* WHAT IS NEEDED
Copy out everything from the line containing "Viewport: 1456px width, 819px height." down to the line containing "click(1152, 163)", keeping each line unchanged.

* THE DATA
((
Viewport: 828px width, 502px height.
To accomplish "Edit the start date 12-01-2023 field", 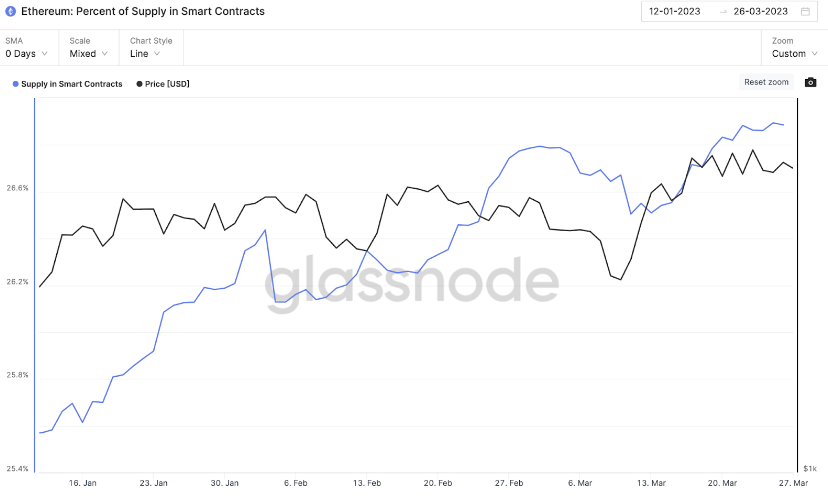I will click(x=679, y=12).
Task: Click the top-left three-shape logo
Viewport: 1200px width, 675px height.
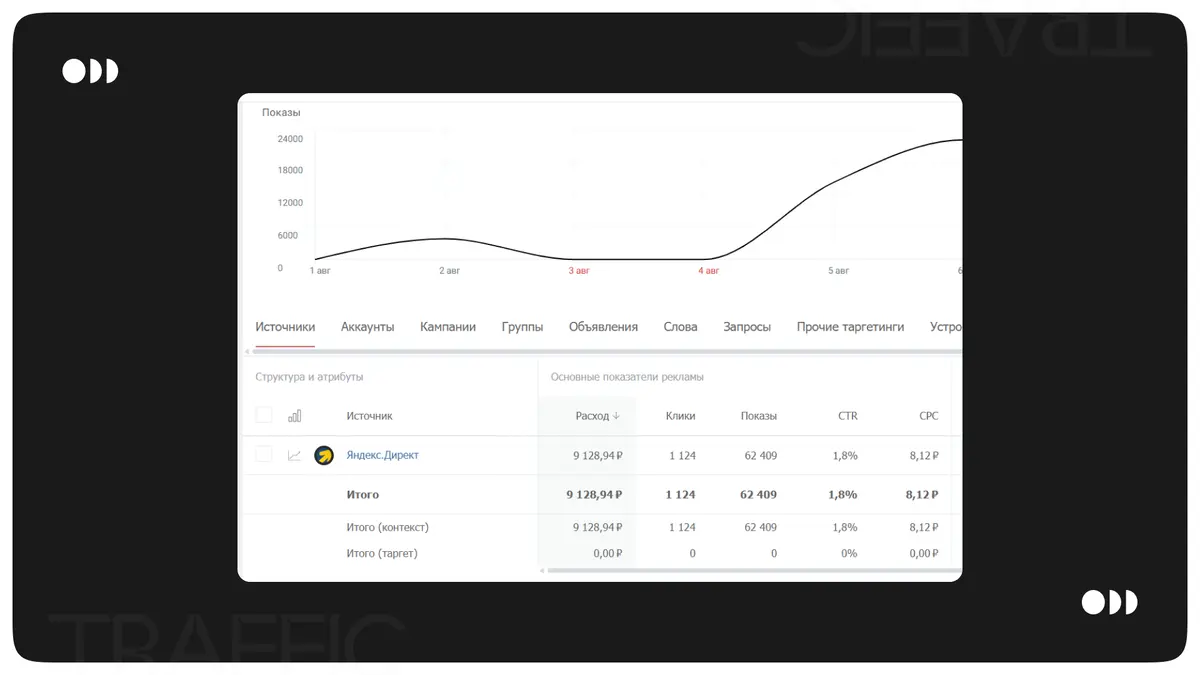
))
((
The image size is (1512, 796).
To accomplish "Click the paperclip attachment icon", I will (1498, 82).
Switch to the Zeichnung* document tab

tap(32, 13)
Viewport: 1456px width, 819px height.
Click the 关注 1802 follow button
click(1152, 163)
))
* WRITTEN RESPONSE
Viewport: 1456px width, 819px height.
Click the 关注 1802 follow button
click(1152, 163)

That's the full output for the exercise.